SET PROBLEM :: Reproduce each of the following records line for line, without altering anything.

[A block of records]
<<<<
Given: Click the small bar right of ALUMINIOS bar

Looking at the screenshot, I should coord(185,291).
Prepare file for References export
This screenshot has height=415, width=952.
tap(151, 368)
>>>>
RESULT FOR THIS EXERCISE ::
Given: Click the small bar right of ALUMINIOS bar

Looking at the screenshot, I should coord(185,291).
Prepare file for References export
This screenshot has height=415, width=952.
tap(151, 368)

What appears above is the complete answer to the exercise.